What Happened in 24 Hours
On July 1, EthLabs introduced itself publicly: a research and development non-profit co-founded by five former Ethereum Foundation researchers, including executive director Ansgar Dietrichs. Its mandate is specific: prepare Ethereum's infrastructure for large-scale institutional use, covering settlement speed, scalability, and protocol economics.
The timing is revealing. According to CoinDesk, EthLabs went public one day before the Foundation announced its layoffs, and only days after co-executive director Hsiao-Wei Wang resigned. Since January, at least nine senior figures have departed, including both co-executive directors. That same day, Ethereum Institutional also launched, led by the Foundation's former enterprise lead, to serve as a neutral contact point for banks and asset managers.
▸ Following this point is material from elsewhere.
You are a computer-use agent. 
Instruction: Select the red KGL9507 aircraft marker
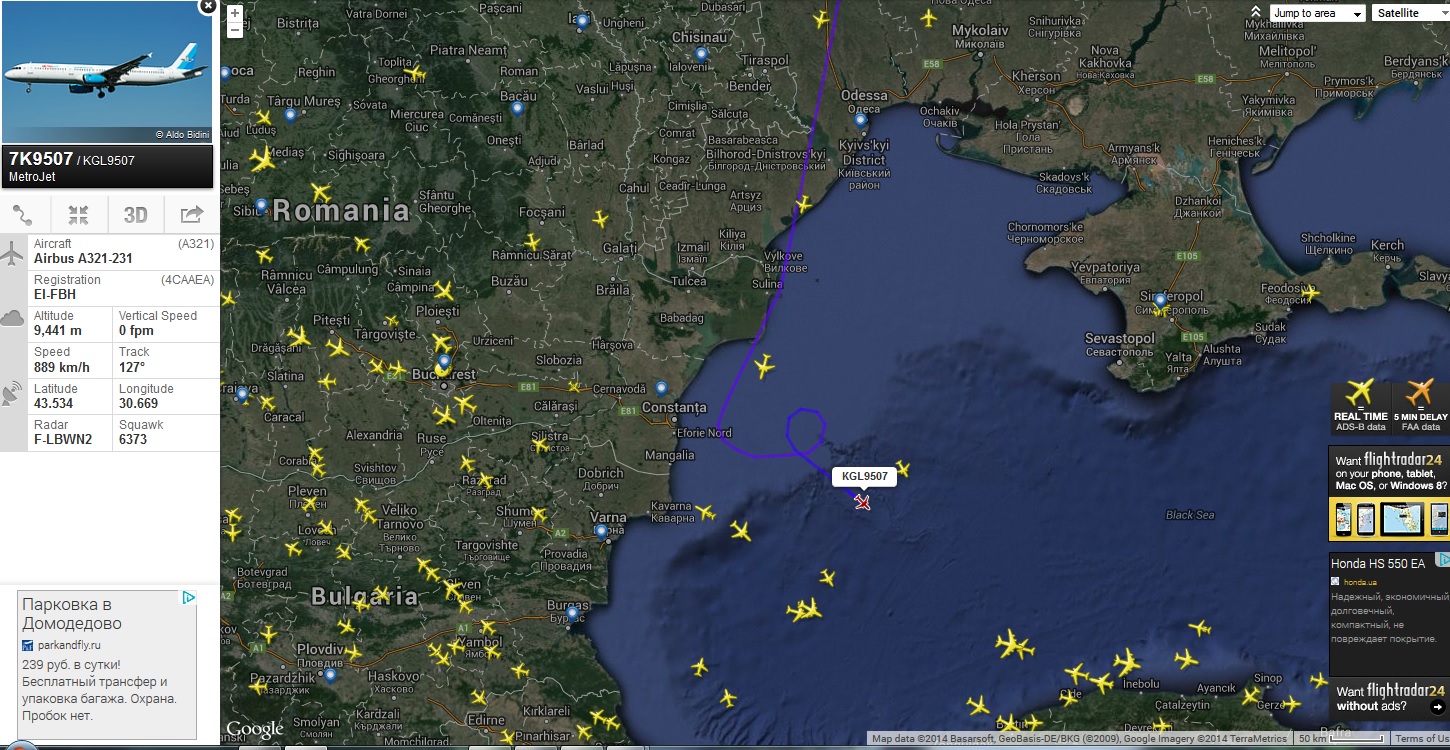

Who Does What in the New Ethereum
Role redistribution, July 2026. Source: official announcements and CoinDesk
Ethereum Foundation
- Protocol and values custodian: neutrality, open infrastructure
- 2026 budget cut by 40%, 54 positions eliminated
EthLabs
- Research and development: settlement, scalability, interoperability, ETH economics
- Funded by Lubin, Bitmine, SharpLink, Anchorage, Octant, SNZ
Ethereum Institutional
- Adoption: contact point for banks, asset managers, and enterprises
- Market intelligence, sector research, events
Who Pays for Ethereum Research Now
This is the question that goes beyond org charts. For a decade, the Ethereum Foundation funded basic research from its own ETH treasury. Now a crucial slice of that work moves to an organization backed by co-founder Joe Lubin and, critically, by corporate treasuries like Bitmine and SharpLink. Both are publicly listed companies that hold significant ETH positions and have a direct financial interest in Ethereum's success.
That alignment is powerful. It's also an obvious risk. EthLabs is aware of it: funders will receive quarterly reports and an independent annual review, but no say over the research agenda, which stays with the scientific leadership. If that separation holds in practice, it could become a template for funding open-source research without surrendering it to capital. If it doesn't, Ethereum will have traded a slow foundation for a lab that answers to its de facto shareholders.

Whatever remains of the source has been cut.